→ What is required: Extract every line from the entries below that contains the word "computer".

--- begin ---

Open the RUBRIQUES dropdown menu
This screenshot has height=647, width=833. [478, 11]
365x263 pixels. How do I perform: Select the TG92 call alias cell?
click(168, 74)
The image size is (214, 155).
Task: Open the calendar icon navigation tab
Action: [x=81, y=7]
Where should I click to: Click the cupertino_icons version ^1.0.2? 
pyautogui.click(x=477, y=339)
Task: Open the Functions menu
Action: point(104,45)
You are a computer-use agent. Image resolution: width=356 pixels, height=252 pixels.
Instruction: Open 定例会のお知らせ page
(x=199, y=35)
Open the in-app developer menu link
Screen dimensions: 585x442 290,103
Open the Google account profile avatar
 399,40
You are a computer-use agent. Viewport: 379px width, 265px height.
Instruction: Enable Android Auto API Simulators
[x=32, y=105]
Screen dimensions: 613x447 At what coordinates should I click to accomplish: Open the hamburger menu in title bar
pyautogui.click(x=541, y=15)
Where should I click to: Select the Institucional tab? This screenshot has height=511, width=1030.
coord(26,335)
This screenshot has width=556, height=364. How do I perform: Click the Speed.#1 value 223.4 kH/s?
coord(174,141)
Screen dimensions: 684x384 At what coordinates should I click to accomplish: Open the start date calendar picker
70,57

--- end ---

→ Correct answer:
You are a computer-use agent. Image resolution: width=356 pixels, height=252 pixels.
You are a computer-use agent. Viewport: 379px width, 265px height.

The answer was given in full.